There are a couple of exceptions/caveats, especially for Kotlin. All of them are caused by JNA/Android issues. Swift has very good support for calling over the FFI.

  1. bool: Don't use it. JNA doesn't handle it well. Instead, use a numeric type (like u8) and represent 0 for false and 1 for true for interchange over the FFI, converting back to Kotlin's Boolean or Swift's Bool after (as to not expose this somewhat annoying limitation in our public API). All wrappers already include utility functions to turn 8-bit integers (u8) back to booleans (toBool() or equivalent methods).

  2. usize/isize: These cause the structure size to be different based on the platform. JNA does handle this if you use NativeSize, but it's awkward. Use the size-defined integers instead, such as i64/i32 and their language-equivalents (Kotlin: Long/Int, Swift:UInt64/UInt32). Caution: In Kotlin integers are signed by default. You can use u64/u32 for Long/Int if you ensure the values are non-negative through asserts or error reporting code.

  3. char: Avoid these if possible. If you really have a use case consider u32 instead.

    If you do this, you should probably be aware of the fact that Java chars are 16 bit, and Swift Characters are actually strings (they represent Extended Grapheme Clusters, not codepoints).

Strings

These we pass as null-terminated UTF-8 C-strings.

For return values, used *mut c_char, and for input, use ffi_support::FfiStr

  1. If the string is returned from Rust to Kotlin/Swift, you need to expose a string destructor from your ffi crate. See ffi_support::define_string_destructor!).

    For converting to a *mut c_char, use either rust_string_to_c if you have a String, or opt_rust_string_to_c for Option<String> (None becomes std::ptr::null_mut()).

    Important: In Kotlin, the type returned by a function that produces this must be Pointer, and not String, and the parameter that the destructor takes as input must also be Pointer.

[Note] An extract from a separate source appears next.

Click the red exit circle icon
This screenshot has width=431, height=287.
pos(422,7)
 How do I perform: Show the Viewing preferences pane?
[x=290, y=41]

    Using String will almost work. JNA will convert the return value to String automatically, leaking the value Rust provides. Then, when passing to the destructor, it will allocate a temporary buffer, pass it to Rust, which we'll free, corrupting both heaps 💥. Oops!

  2. If the string is passed into Rust from Kotlin/Swift, the Rust code should declare the parameter as a FfiStr<'_>. and things should then work more or less automatically. The FfiStr has methods for extracting it's data as &str, Option<&str>, String, and Option<String>.

Aggregates

This is any type that's more complex than a primitive or a string (arrays, structures, and combinations there-in). There are two options we recommend for these cases:

  1. Passing data as JSON. This is very easy and useful for prototyping, but is much slower and requires a great deal of copying and redundant encode/decode steps (in general, the data will be copied at least 4 times to make this work, and almost certainly more in practice). It can be done relatively easily by derive(Serialize, Deserialize), and converting to a JSON string using serde_json::to_string.

    This is a viable option for test-only functions, where the overhead is not important.

  2. Use repr(C) structures and copy the data across the boundary, carefully replicating the same structure on the wrapper side. In Kotlin this will require @Structure.FieldOrder annotations. Swift can directly handle C types.

    Caution: This is error prone! Structures, enumerations and unions need to be kept the same across all layers (Rust, generated C header, Kotlin, Swift, ...). Be extra careful, avoid adding references to structures and ensure the structures are correctly freed inside Rust. Copy out the data and convert into language-appropriate types (e.g. convert *mut c_char into Swift/Kotlin strings) as soon as possible.